By running from plain speech, we confirm to ourselves that we are special, that we can use big words, and speak in the same cool manner as the charming hip professors. Parts of the academy are addicted to this, encouraging articles and books to be as difficult as possible. Not that difficulty is always bad. Working one’s way through the idiosyncratic prose of Heidegger or Derrida may be worth the effort, but life is too short to try and figure out what it is these middling academic knock-offs are saying.

Am I a philistine? I read and use much of the same Continental theory, and my work has been profoundly shaped by “postmodern” texts. Yet at some point I noticed that the more I studied Theory, the further I was pushed from connecting with everyday life and everyday people. The gulf between the insights of theory, their elite short-hand expression, and the way non-academics think and talk is not absolute. Living in a country where I had to explain my academic work to my non-native English-speaking friends taught me that ideas can be conveyed simply and without too many specialized terms. It’s true: anything that can be said, can be said clearly.

When I’m speaking to non-specialists, to mixed audiences, or to my mother, I don’t drop terms, names, and concepts. This is the opposite of trying to be understood. If you Intellectuals want to talk about fiction in fancy-schmancy lingo, go ahead, peacock around with your pontificating plumage. But speaking about poverty, exploitation, cruelty and other urgent matters is too important to drown in the goo of jargon.

Certainly, disciplines are entitled to their specialized terms. The Humanities are often criticized for being incredibly promiscuous with our patented dialect, and because the subject matter is often of general interest, more outsiders are curious about what we do. I think the overuse is especially noticeable because academics usually make no effort to translate, say, a complex written paper to the oral medium. When one speaks, one has to address real people with a range of competencies; It is ego to assume that what you have to convey can only be said in the highly specialized form of the expert. A doctor who gives a presentation on new developments in cancer detection at a conference of peers is going to use a different sort of language than when he’s explaining a diagnosis to a patient. Of course, we should all be learning more academic ‘languages’. The point is to be multi-lingual when the occasion calls.

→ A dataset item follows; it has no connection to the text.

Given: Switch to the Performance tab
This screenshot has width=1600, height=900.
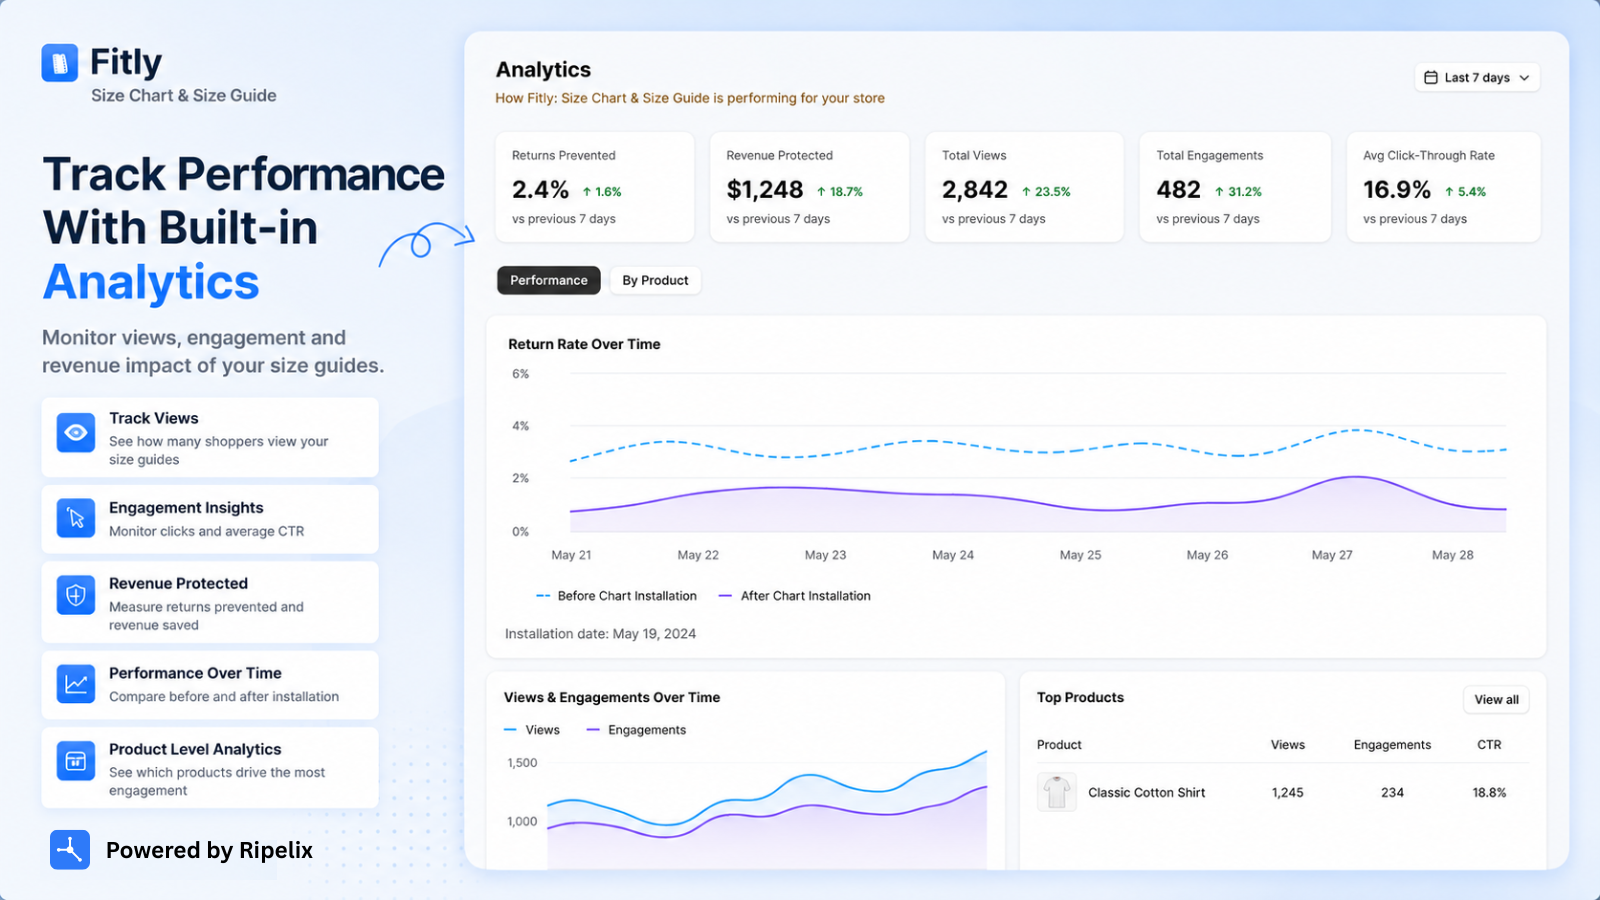Looking at the screenshot, I should [x=549, y=280].
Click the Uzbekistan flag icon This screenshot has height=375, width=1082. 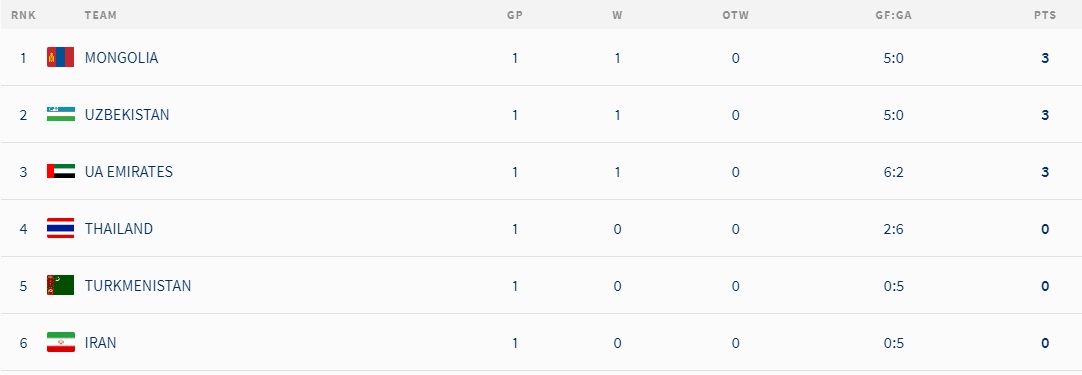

Many problems in the world come from an inability to communicate, from romantic relationships, to warring language-using ethnic groups and all the undiplomatic moments in between. I hope that my generation of academics will dissolve the elitism and egoism of the past, and attempt to speak to more than a handful of scholars and specialists. Its fun talking in code, but it separates us from the rest of the world, and the world might benefit from what we have to say.